Album Review

Lay Hollow

Lay Hollow

By Howse

Tri-Angle Records
8 / 10
25th June 2012

By Martyn Pepperell

With his debut EP Lay Hollow, Tri-Angle Records signee Howse (Nathaniel Oak) constructs vividly environmental electronic music. Working with one foot in the world of manipulated art music field recordings/noise/drone and the other firmly placed in the ultra modernist club landscapes of footwork and jungle drum and bass (which was the footwork of the 90s in essence), the five songs encased in Lay Hollow serve as a bridge between the hyper intellectual and hyper physical. Filled out by a sonic depth which belies Oak's young years (age: 22), Lay Hollow suggests the beginning of what should be an extremely promising career.

Track one 'Other Ways' kicks off with night time jungle field recordings, riddled with bird calls. Augmenting this with shiny synth sweeps, stuttering drums and a billowing sub bass bounce, 'Other Ways' recalls the energy captured by intelligent/artcore jungle drum and bass producers such as Doc Scott, Photek, J Majik and Lemon D in the mid 90s. Yet, cut down to the four so minute mark, impacts with a succinct edge often missing in the works of that earlier era.

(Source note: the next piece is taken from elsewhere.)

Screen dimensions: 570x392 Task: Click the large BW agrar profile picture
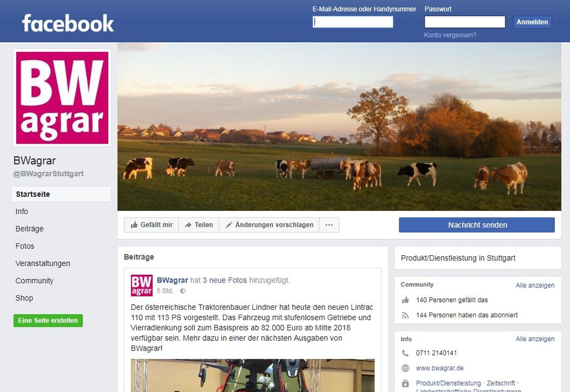coord(62,98)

On track two, 'VBS' faint haunted ghost calls meet 808 drums, female moans and distinctively Chicago footwork rhythm programming. Pairing things down to their bare bones, 'VBS' builds on the throwback artcore jungle vibe of 'Other Ways', much like the works of Philip D Kick, reframing it within the footwork form for the new decade. With track three, 'Old Tea', things dive firmly into the environmental school of music for a short moment, giving the illusion of oceanic ambience, before tribally framed drum grooves catch the wave, riding a bed of moaning souls and faint conversational field recordings into a crunchy explosion followed by strict bass underpinned rhythm, unusual tone and murky vibe. A steady shift of dynamic between maximal and minimal and then, a fall.

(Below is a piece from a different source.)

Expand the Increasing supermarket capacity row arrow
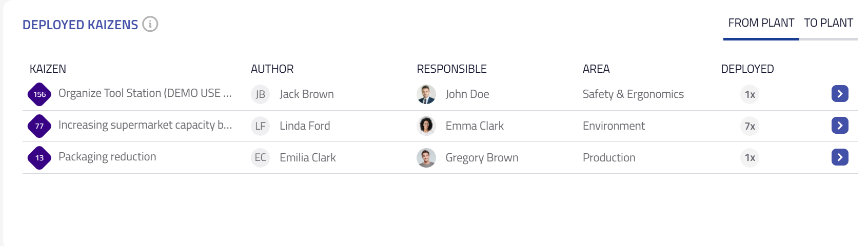This screenshot has width=868, height=246. (840, 126)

Track four, 'Depths' maintains the environmental route, making use of shuffling, twisting sweeps of sound. Giving way to a deep drone contrasted with bubbling melodies, a ruptured drum and bass style beat matched with footworkesque percussion rolls becomes central, driving the arrangement to deeper places. Pitch shifted voices rise and fall within the mix, and the piece plays out in a wavy manner. Pulling the pace down a notch, things are swiftly bounced back up into high gear on 'Fete', the concluding cut on the EP. Using a bouncy bass powered club beat, Oak buries his precise rhythmic snap in a sea of fuzzy, drony haze, night time field recordings and emotive, soaring synth. Texturally euphoric and sonically upwards in lean, mid way through, 'Fete' explodes, tearing at the edges as the rich melodic arrangements are submerged in a downpour of noise and bass. Eventually, the clouds clear, leaving in their wake a simple series of night time wilderness noises.

Twenty two so minutes long, with Lay Hollow, Oak accomplishes a true feat, completely transporting the listener to a future from a long time ago, in a galaxy far far away.